About this task -
Reprint the entries without altering anything.

_ _ _ _

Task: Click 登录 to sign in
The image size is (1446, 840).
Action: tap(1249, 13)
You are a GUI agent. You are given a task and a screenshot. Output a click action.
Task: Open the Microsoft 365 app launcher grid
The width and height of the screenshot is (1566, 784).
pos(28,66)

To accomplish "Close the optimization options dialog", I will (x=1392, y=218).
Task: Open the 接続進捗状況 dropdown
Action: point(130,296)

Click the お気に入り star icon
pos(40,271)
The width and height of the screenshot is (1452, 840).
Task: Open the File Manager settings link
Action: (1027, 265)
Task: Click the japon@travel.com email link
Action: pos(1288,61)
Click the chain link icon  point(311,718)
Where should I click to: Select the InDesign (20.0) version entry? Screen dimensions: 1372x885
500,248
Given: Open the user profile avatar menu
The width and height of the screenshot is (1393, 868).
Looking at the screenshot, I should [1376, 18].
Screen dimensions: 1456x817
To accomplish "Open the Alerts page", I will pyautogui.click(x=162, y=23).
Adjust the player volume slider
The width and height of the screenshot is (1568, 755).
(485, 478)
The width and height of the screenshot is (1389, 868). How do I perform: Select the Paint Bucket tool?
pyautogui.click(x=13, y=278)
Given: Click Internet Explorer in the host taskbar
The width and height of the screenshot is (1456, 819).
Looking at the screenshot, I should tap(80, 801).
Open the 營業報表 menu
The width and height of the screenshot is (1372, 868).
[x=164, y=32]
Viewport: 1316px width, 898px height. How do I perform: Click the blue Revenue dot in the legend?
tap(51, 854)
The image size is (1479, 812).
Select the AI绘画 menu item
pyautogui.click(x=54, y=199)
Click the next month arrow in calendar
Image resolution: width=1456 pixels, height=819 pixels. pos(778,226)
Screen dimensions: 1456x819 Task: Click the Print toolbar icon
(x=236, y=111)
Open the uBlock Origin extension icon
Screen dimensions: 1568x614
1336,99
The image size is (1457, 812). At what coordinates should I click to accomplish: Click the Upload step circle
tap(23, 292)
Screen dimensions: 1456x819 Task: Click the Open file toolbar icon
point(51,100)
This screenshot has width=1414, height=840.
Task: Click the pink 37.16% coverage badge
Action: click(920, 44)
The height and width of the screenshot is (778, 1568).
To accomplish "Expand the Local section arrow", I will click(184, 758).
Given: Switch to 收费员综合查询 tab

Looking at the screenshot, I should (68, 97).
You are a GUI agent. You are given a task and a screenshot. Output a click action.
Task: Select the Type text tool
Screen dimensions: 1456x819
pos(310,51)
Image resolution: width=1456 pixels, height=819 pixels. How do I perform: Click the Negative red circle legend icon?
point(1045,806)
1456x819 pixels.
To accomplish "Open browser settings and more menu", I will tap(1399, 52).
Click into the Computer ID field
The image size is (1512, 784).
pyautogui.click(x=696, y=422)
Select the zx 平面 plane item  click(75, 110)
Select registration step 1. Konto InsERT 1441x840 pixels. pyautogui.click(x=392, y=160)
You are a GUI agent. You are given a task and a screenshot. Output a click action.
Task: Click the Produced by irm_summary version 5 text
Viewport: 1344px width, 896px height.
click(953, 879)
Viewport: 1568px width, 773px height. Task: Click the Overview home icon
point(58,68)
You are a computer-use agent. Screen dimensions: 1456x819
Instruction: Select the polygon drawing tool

_ _ _ _

Result for this exercise -
Task: Click 登录 to sign in
The image size is (1446, 840).
Action: tap(1249, 13)
You are a GUI agent. You are given a task and a screenshot. Output a click action.
Task: Open the Microsoft 365 app launcher grid
The width and height of the screenshot is (1566, 784).
pos(28,66)

To accomplish "Close the optimization options dialog", I will (x=1392, y=218).
Task: Open the 接続進捗状況 dropdown
Action: point(130,296)

Click the お気に入り star icon
pos(40,271)
The width and height of the screenshot is (1452, 840).
Task: Open the File Manager settings link
Action: (1027, 265)
Task: Click the japon@travel.com email link
Action: pos(1288,61)
Click the chain link icon  point(311,718)
Where should I click to: Select the InDesign (20.0) version entry? Screen dimensions: 1372x885
500,248
Given: Open the user profile avatar menu
The width and height of the screenshot is (1393, 868).
Looking at the screenshot, I should [1376, 18].
Screen dimensions: 1456x817
To accomplish "Open the Alerts page", I will pyautogui.click(x=162, y=23).
Adjust the player volume slider
The width and height of the screenshot is (1568, 755).
(485, 478)
The width and height of the screenshot is (1389, 868). How do I perform: Select the Paint Bucket tool?
pyautogui.click(x=13, y=278)
Given: Click Internet Explorer in the host taskbar
The width and height of the screenshot is (1456, 819).
Looking at the screenshot, I should tap(80, 801).
Open the 營業報表 menu
The width and height of the screenshot is (1372, 868).
[x=164, y=32]
Viewport: 1316px width, 898px height. How do I perform: Click the blue Revenue dot in the legend?
tap(51, 854)
The image size is (1479, 812).
Select the AI绘画 menu item
pyautogui.click(x=54, y=199)
Click the next month arrow in calendar
Image resolution: width=1456 pixels, height=819 pixels. pos(778,226)
Screen dimensions: 1456x819 Task: Click the Print toolbar icon
(x=236, y=111)
Open the uBlock Origin extension icon
Screen dimensions: 1568x614
1336,99
The image size is (1457, 812). At what coordinates should I click to accomplish: Click the Upload step circle
tap(23, 292)
Screen dimensions: 1456x819 Task: Click the Open file toolbar icon
point(51,100)
This screenshot has width=1414, height=840.
Task: Click the pink 37.16% coverage badge
Action: click(920, 44)
The height and width of the screenshot is (778, 1568).
To accomplish "Expand the Local section arrow", I will click(184, 758).
Given: Switch to 收费员综合查询 tab

Looking at the screenshot, I should (68, 97).
You are a GUI agent. You are given a task and a screenshot. Output a click action.
Task: Select the Type text tool
Screen dimensions: 1456x819
pos(310,51)
Image resolution: width=1456 pixels, height=819 pixels. How do I perform: Click the Negative red circle legend icon?
point(1045,806)
1456x819 pixels.
To accomplish "Open browser settings and more menu", I will tap(1399, 52).
Click into the Computer ID field
The image size is (1512, 784).
pyautogui.click(x=696, y=422)
Select the zx 平面 plane item  click(75, 110)
Select registration step 1. Konto InsERT 1441x840 pixels. pyautogui.click(x=392, y=160)
You are a GUI agent. You are given a task and a screenshot. Output a click action.
Task: Click the Produced by irm_summary version 5 text
Viewport: 1344px width, 896px height.
click(953, 879)
Viewport: 1568px width, 773px height. Task: Click the Overview home icon
point(58,68)
You are a computer-use agent. Screen dimensions: 1456x819
Instruction: Select the polygon drawing tool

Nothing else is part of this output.